Many teens in an oft-referenced study on youth showed inconsistency in answers about their sexuality.

Over 70 percent of those surveyed said they'd had a "romantic attraction to someone of the same sex," but were actually straight.

Researcher claims many were "jokesters" who answered wrongly on purpose.

A study by a Cornell University developmental psychologist found that statistics about gay youth may be inaccurate because of "jokesters" who claim to be gay or bisexual when they aren't.

Ritch Savin-Williams, who specializes in the subject, said that many students initially claim to be gay, then later identify as straight because they were either joking or confused.

He added that many researchers choose to ignore this problem, and continue to use the statistics found in the study.

"It's not that we saw something that no one else had seen," Savin-Williams said in an article in Los Angeles Times. "But they kept using the data; people should have said, 'Hold on here, who are these kids?'"

The report looks at the National Longitudinal Study of Adolescent Health, which followed tens of thousands of teens into adulthood. The survey, known as Add Health, is recognized as one of the most important sources of statistics on young people.

More than 70 percent of those who claimed to have a "romantic attraction to someone of the same sex" later identified themselves as being straight.

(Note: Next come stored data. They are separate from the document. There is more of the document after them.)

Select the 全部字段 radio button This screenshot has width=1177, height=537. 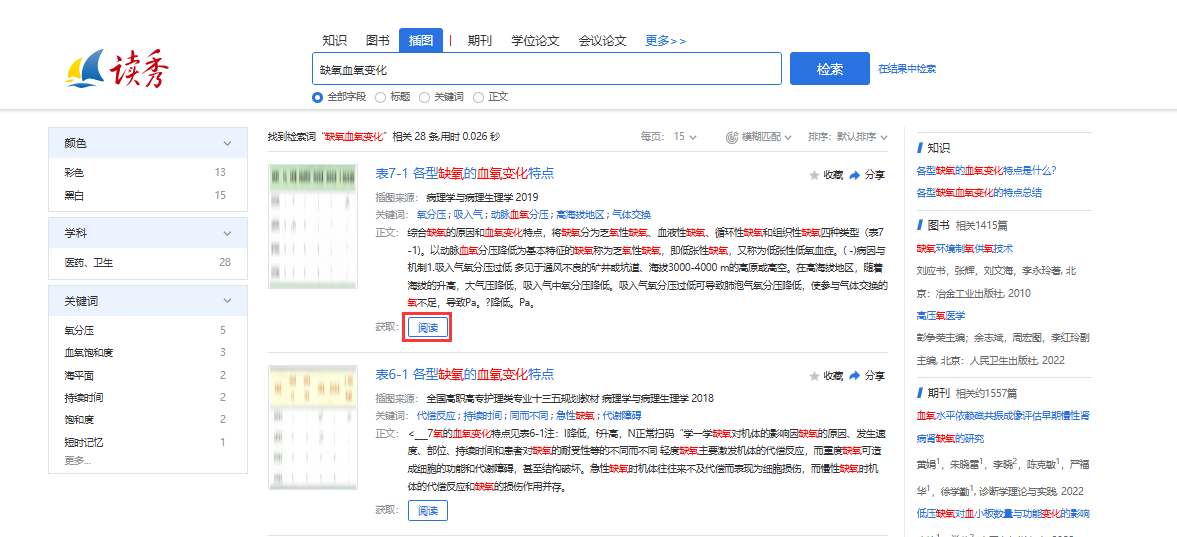[318, 97]
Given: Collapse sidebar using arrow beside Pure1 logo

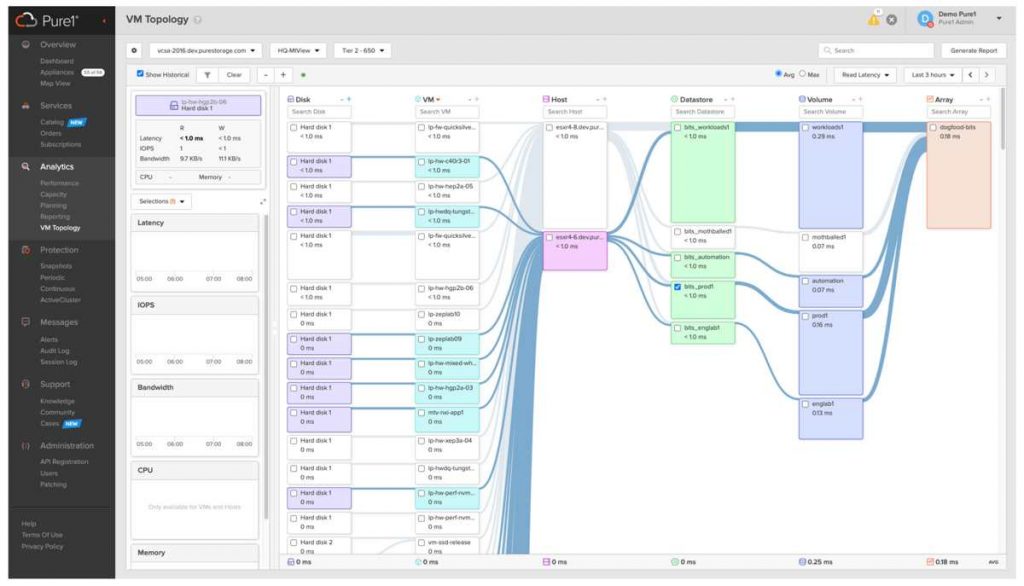Looking at the screenshot, I should tap(104, 21).
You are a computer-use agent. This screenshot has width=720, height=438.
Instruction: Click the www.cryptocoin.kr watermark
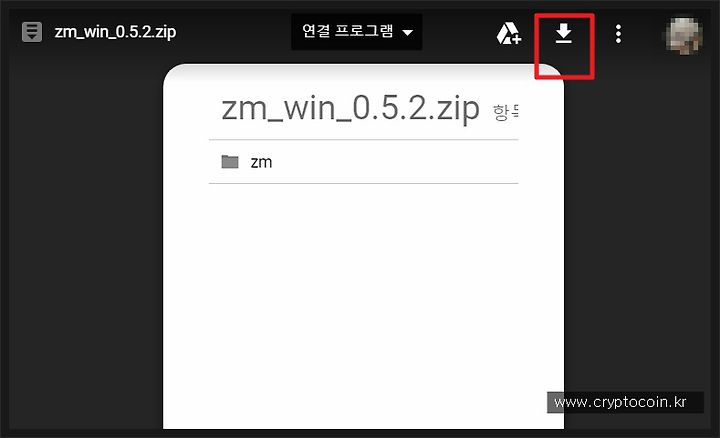coord(620,402)
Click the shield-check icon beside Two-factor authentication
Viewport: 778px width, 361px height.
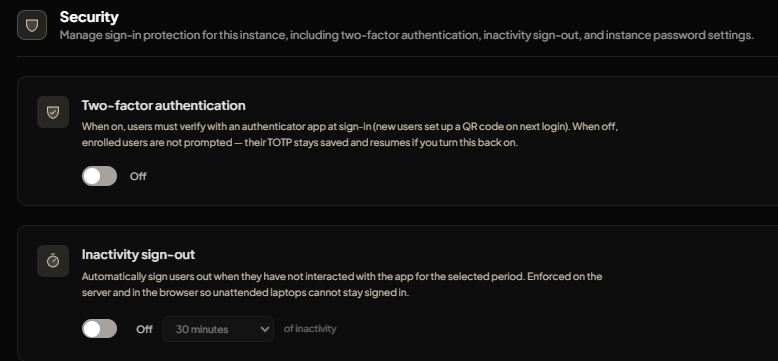pyautogui.click(x=53, y=112)
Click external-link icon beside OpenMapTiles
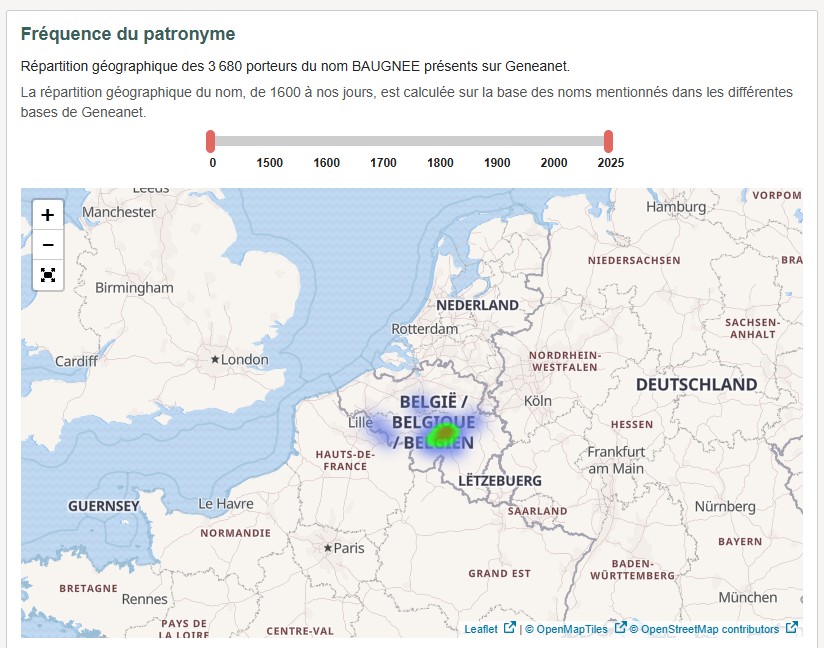The image size is (824, 648). (620, 628)
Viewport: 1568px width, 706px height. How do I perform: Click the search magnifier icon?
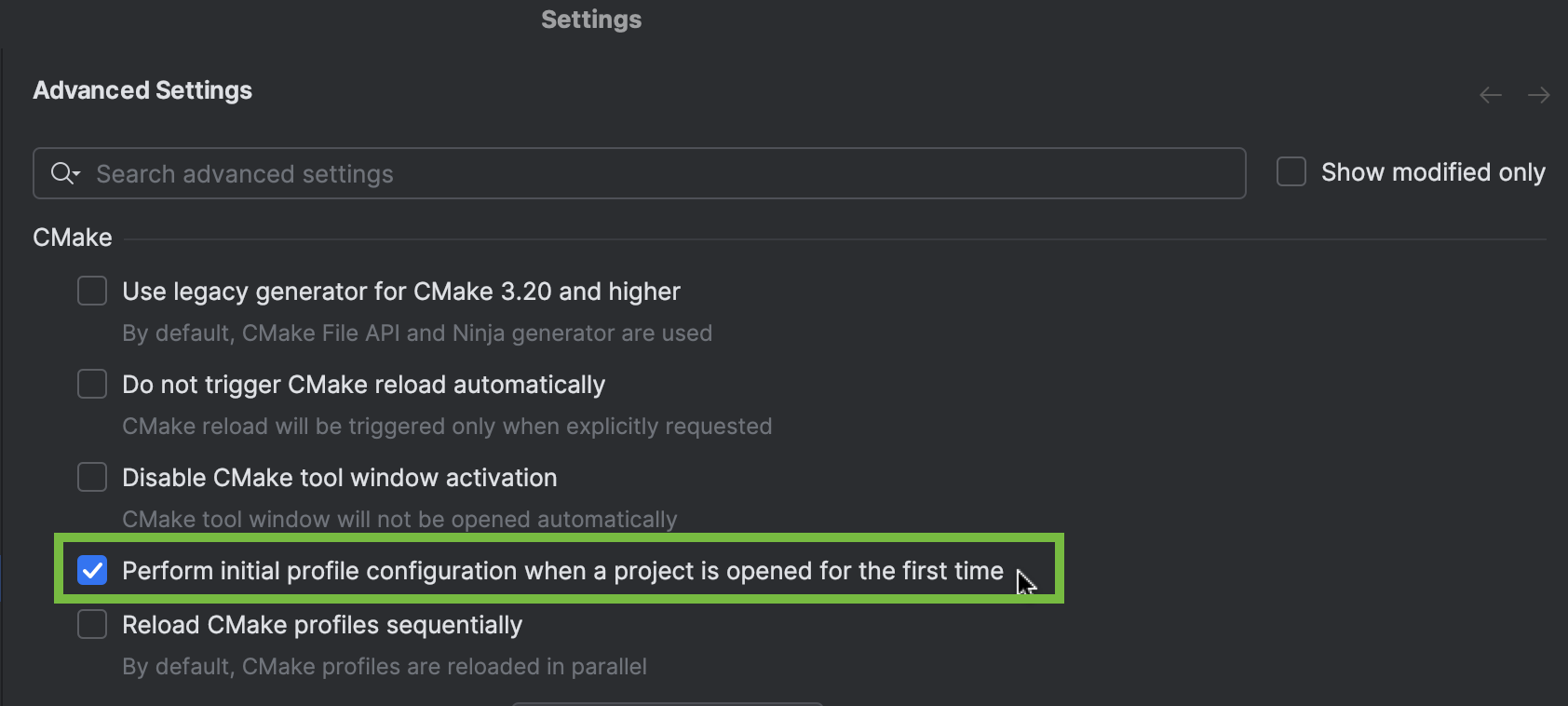60,173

Although some teens may have been confused about the nature of the question, Savin-Williams said, research claims that others were "jokesters" who answered incorrectly for fun.

Research has also found dishonesty elsewhere in the survey in the past, such as young people falsely claiming to have artificial limbs.

The students who provided inconsistent information about their orientation scored lower in intelligence, which may have caused an inaccurate representation of gay youth.